Lag es daran, dass ich zu jung bin, um zu überzeugen?
Sie bestellte eine Tasse Tee für Jose und sagte dann: „Ich möchte wissen, warum meine Mutter das Projekt Happiness Home in diesen Jahren gestoppt hat?“
Jose schwieg lange. Er wusste einen Moment lang nicht, wie er sprechen sollte.
„Onkel, ich weiß, dass Sie von meiner Mutter rausgeschmissen wurden. Lassen Sie mich offen sein. Ich bitte Sie, zurückzukehren und das Projekt mit mir fertigzustellen.“
Jose saß ein paar Sekunden lang schweigend auf seinem Platz.
„Miss Sarah, danke für Ihre Freundlichkeit“, sagte er langsam. „Aber ich werde nicht zurückgehen.“
Er war extrem enttäuscht. Es schien, als habe er kein Vertrauen und keine Erwartung an die Davis Enterprise.
Das war zweifellos schlecht.
„Ich glaube, Herr Jose hatte Angst, dass Miss Sarah nicht kompetent genug ist, um alles in der Firma zu managen, oder?“
Eine kalte und distanzierte Stimme kam langsam, und dann setzte sich eine Gestalt auf den Stuhl neben Sarah.
„Jacob? Habe ich dir nicht gesagt, dass du dich zu Hause ausruhen sollst?“
Als Sarah ihn sah, erschrak und sorgte sie sich. Sie hatte Angst, dass sein Kater zu einer schlechten Wundheilung führen würde.

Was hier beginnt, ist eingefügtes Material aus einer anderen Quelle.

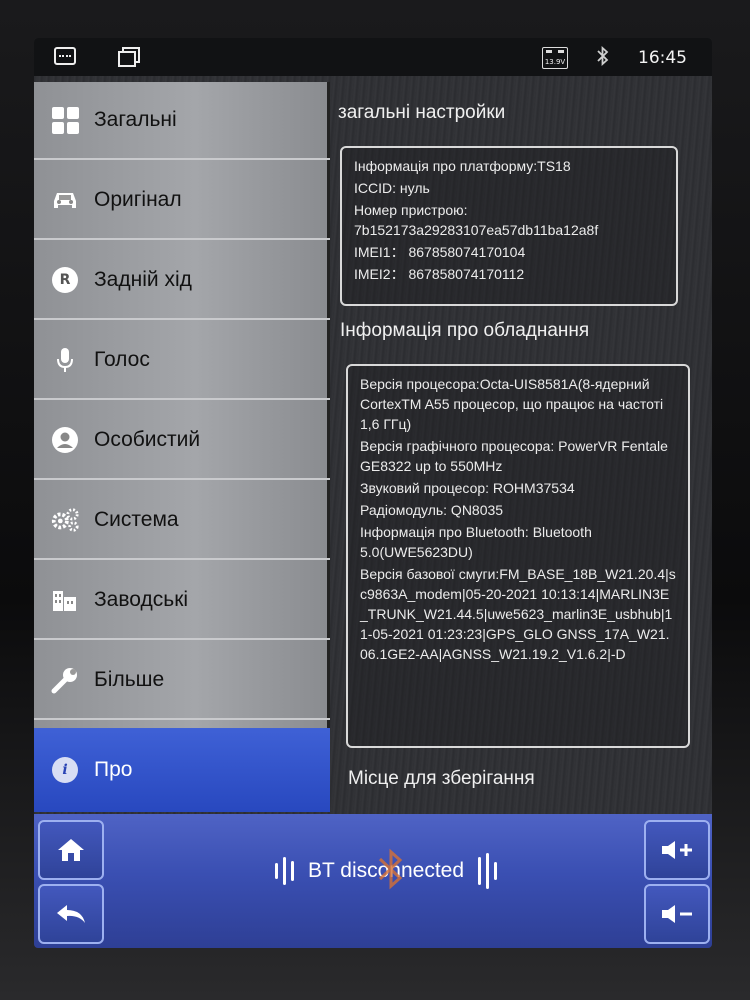 The width and height of the screenshot is (750, 1000). Describe the element at coordinates (65, 770) in the screenshot. I see `info-icon: i` at that location.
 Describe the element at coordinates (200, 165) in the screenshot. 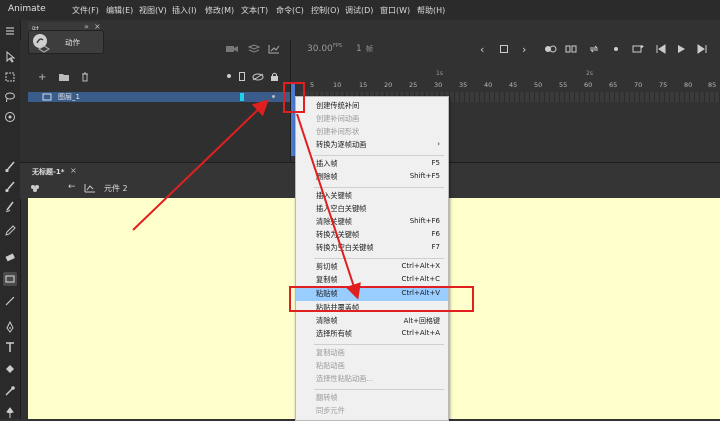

„Ich bin nicht so edel“, sagte Jacob mit einem leichten Lächeln, wandte sich Jose zu und griff über den Tisch. „Hallo, Herr Jose, ich bin der Bodyguard von Miss Sarah, Jacob.“
Aus Höflichkeit reichte Jose ihm die Hand und sagte: „Hallo, ich bin Jose.“
„Ich glaube, Herr Jose hat sich Sorgen gemacht, dass Miss Sarah gerade erst die Position des Direktors übernommen hat. Außerdem machen seit kurzem Gerüchte die Runde, und alle warteten darauf, den Streit um das Eigenkapital in drei Monaten zu sehen, also haben Sie es ihr nicht versprochen, richtig?“
Jacob sagte zu Recht, und Joses Gesicht wurde rot.
Er hatte nicht erwartet, dass er nur ein kleiner Bodyguard war, und er konnte sein Misstrauen gegenüber Sarah in ein paar Worten offenbaren.
„Natürlich wusste ich, dass Sie sich, nachdem Herr Jose die Firma verlassen hatte, zu Hause um Ihren Enkel gekümmert haben. Sie haben keine Einnahmen.“
Jacob fuhr fort.
Zu diesem Zeitpunkt plauderte Jose endlich mit Jacob.
Sarah, auf der anderen Seite, wurde klar, dass sie nie daran gedacht hatte, es vorher herauszufinden.
Wahrscheinlich war sie in letzter Zeit mit den Arbeiten auf der Baustelle und der Firma beschäftigt.
Das Handy in der Tasche vibrierte.
Es war ein Dokument, das von Jacob gesendet wurde. Sie öffnete es, aber es enthielt nicht viel Inhalt. Sie las alles auf einen Blick, während Jacob und Jose sich unterhielten.
Nachdem sie die wichtigsten Informationen erhalten hatte, bekam sie einen groben Überblick und verstaute ihr Handy.
'Onkel. In letzter Zeit beabsichtige ich, die alten Mitarbeiter, die entlassen wurden, wieder einzustellen. Gleichzeitig würde ich die Ihnen in den letzten fünf Jahren entstandenen Verluste liquidieren und Sie mit viel Geld entschädigen."
Jose winkte jedoch ab und sagte: „Diese Dinge sind mir egal, aber ich respektiere die Aufrichtigkeit und die Grundsätze eines Geschäftsmannes.“
Sarah schwieg selten einen Moment lang.